Saturday, July 31, 2010

Surgeons warn penis can only take so much electricity

A group of brave surgeons in Taiwan have been exploring the effects of electricity on penises. Concerned that men worldwide were risking toasted todgers - and obviously not overburdened with willing subjects - the dedicated researchers conducted the experiments on themselves. Their report, titled "Determination of Human Penile Electrical Resistance and Implication on Safety for Electrosurgery of Penis" is a slightly alarming insight into a field of surgery that at first begs the question: "What's wrong with using a scalpel?" Surprisingly, electrosurgery is not as shocking as it sounds. Pioneered by Dr William T Bovie in 1914, it's a relatively safe and hygienic method of cutting tissue using highly concentrated electric currents.

The current passes through a loop of fine wire, which can be used to lop off warts and moles and such, or through a fine needle in order to make incisions. And when it comes to waving cutting instruments anywhere near a patient's penis, the less blood the better - not to mention burns. Which is where the intrepid men from the Institute of Biomedical Engineering in Taiwan come in. Dr Vincent Tsai said that it's not uncommon for patients to choose electrosurgery for penis operations such as circumcisions and the removal of hypospadias. But to his knowledge, little research had been done into what extent it should be used on penises and just how much electricity a penis could take.

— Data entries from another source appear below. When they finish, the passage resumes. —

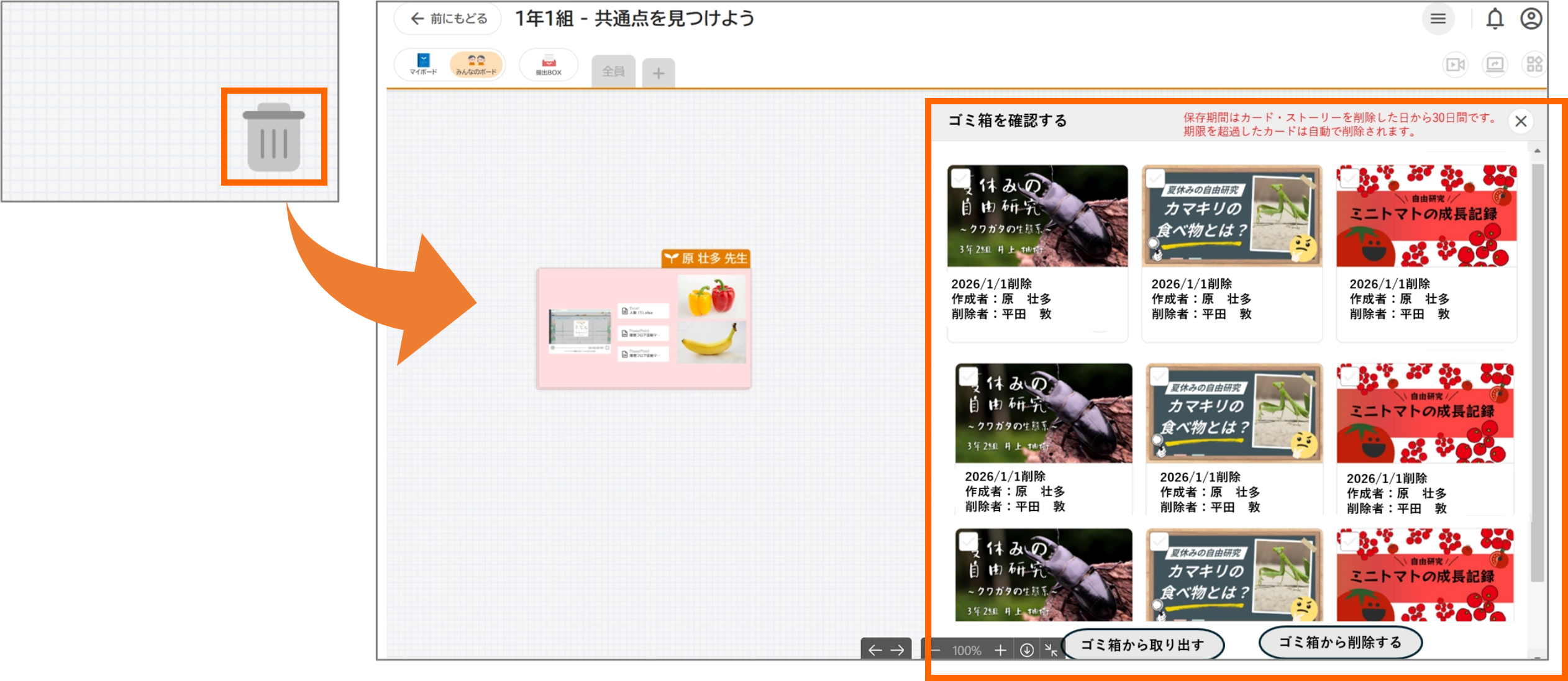The image size is (1568, 681).
Task: Select the 全員 tab
Action: tap(613, 71)
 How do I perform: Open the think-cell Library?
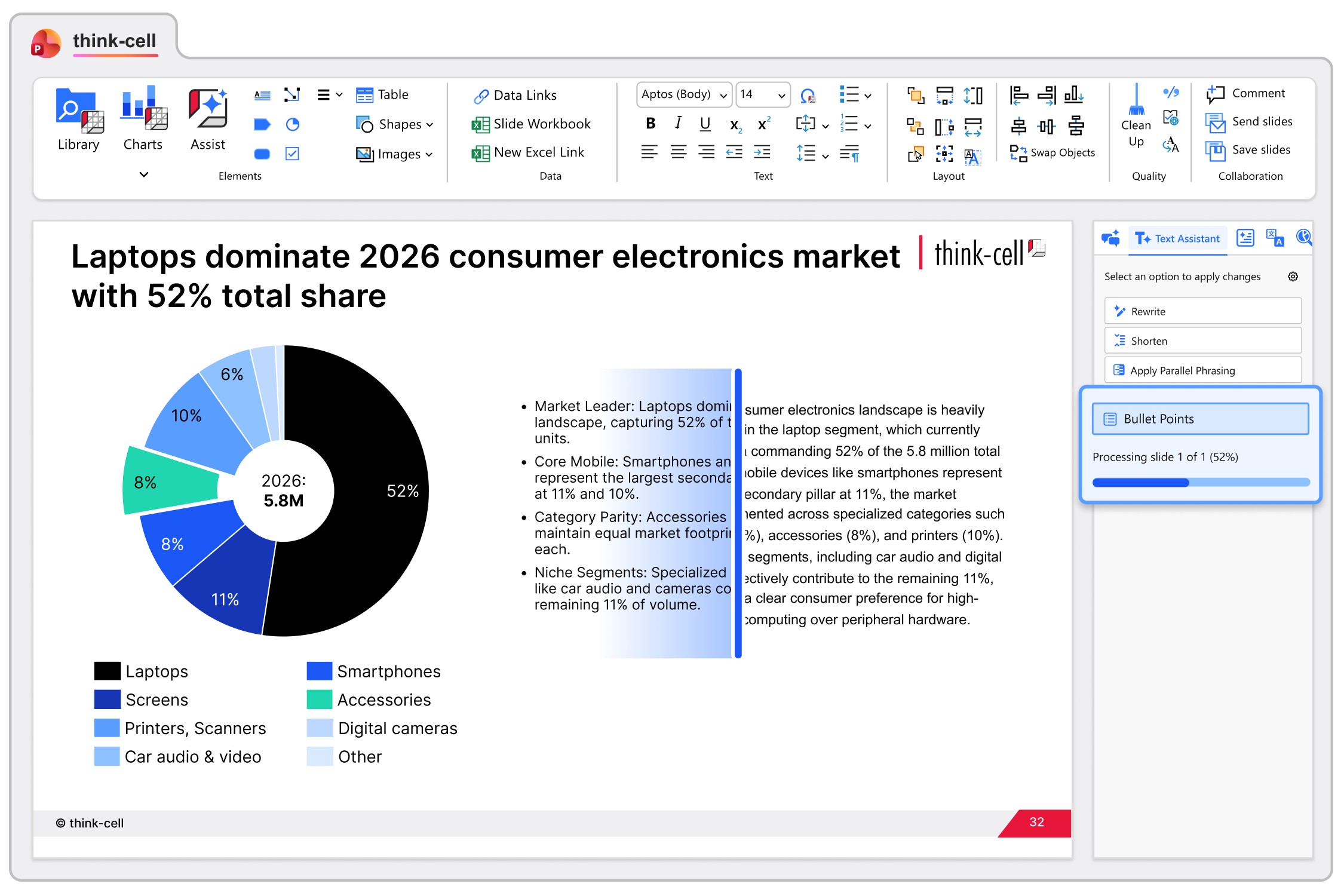(79, 112)
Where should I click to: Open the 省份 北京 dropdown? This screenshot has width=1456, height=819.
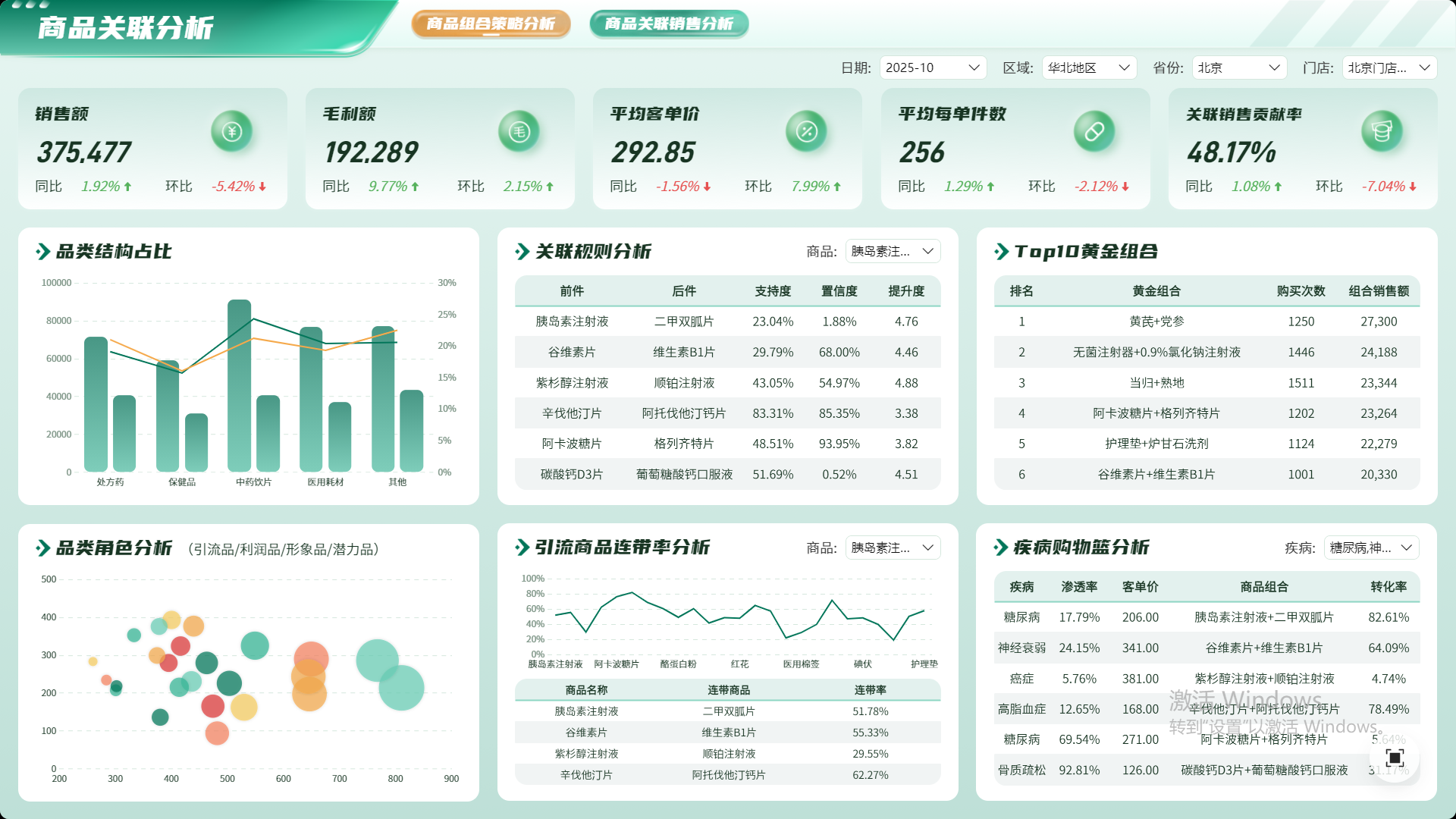(1239, 67)
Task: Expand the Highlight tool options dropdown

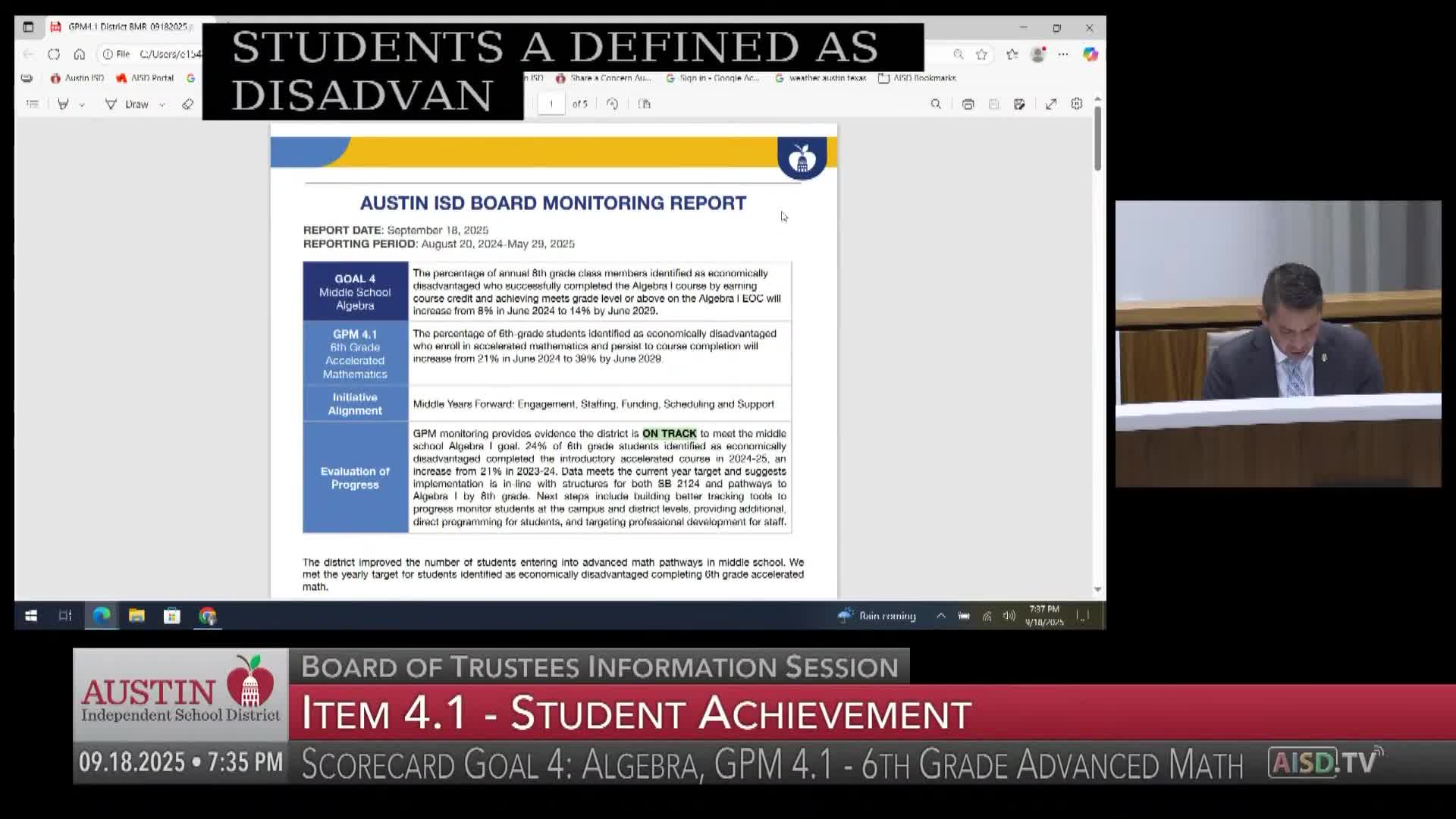Action: coord(82,105)
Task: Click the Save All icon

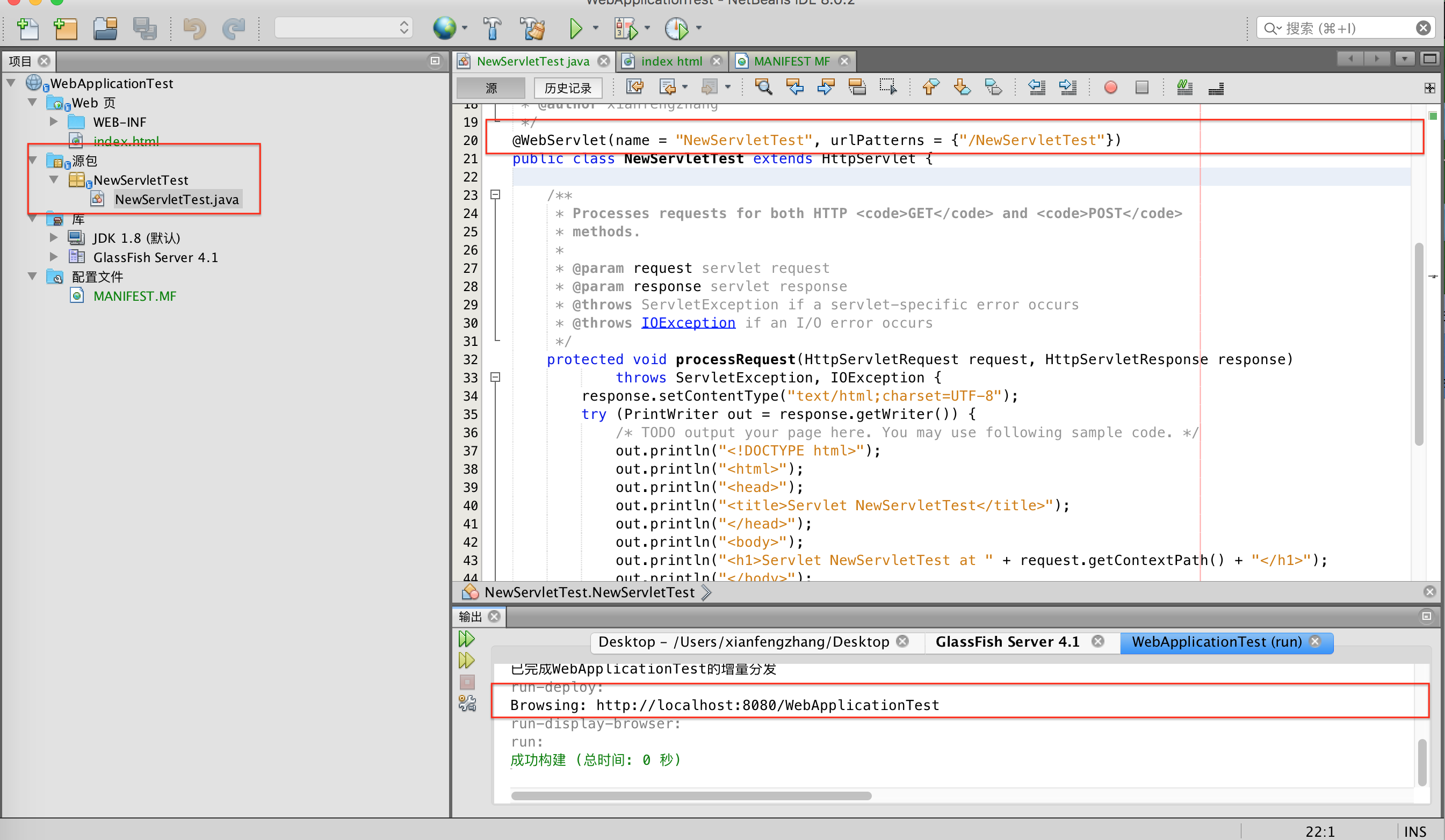Action: (144, 28)
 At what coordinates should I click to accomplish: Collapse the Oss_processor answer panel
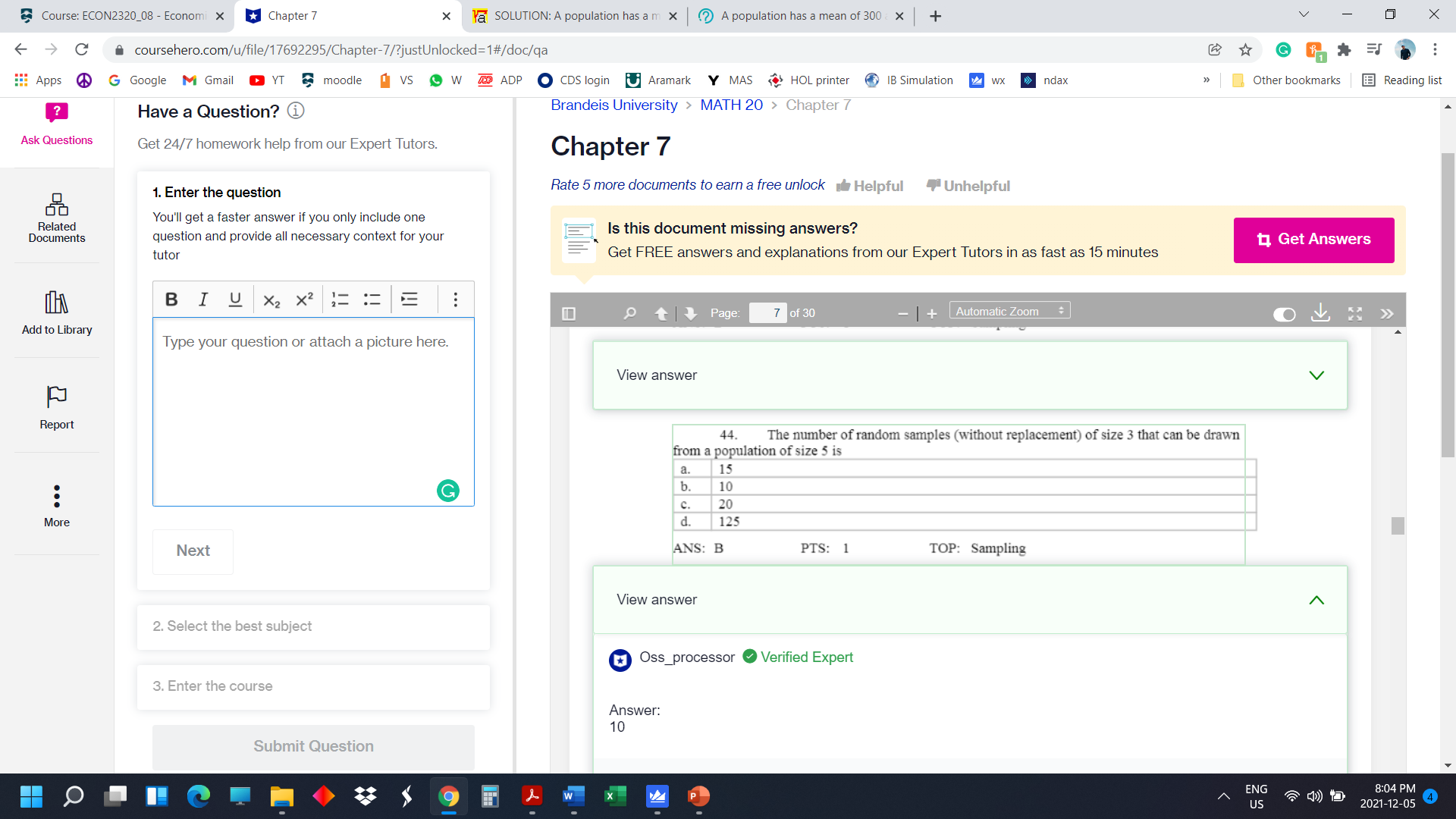pyautogui.click(x=1316, y=600)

The only way to find out was to attach "surface electrodes the two ends of penis", he said. Taking into account that not all penises were created equally, the team also noted that the "impedance of the shaft" can be depicted by "some measurement and calculation". Voltage was applied. Anaesthetic was not. Dr Tsai said the main concerns with penile electrosurgery was the potential to injure nerve and vessel tissue required for erectile function. Field cases have found injuries can range from thrombosis to six days of paralysis to three weeks of disability and something called "nerve longitudinal split of axis cylinder". Dr Tsai's research confirmed all of these and more.

His verdict? "We would like to remind our colleagues that we should be careful when doing ES on patients' penis," he said. "Potential and subclinical injury to erectile tissue caused by electrosurgery on the penis cannot be underestimated." He suggested surgeons consider using less power and for shorter lengths of time. Or just switching to modern laser therapy. And despite the alarming potential, Dr Tsai said no penises were harmed during the course of the experiment.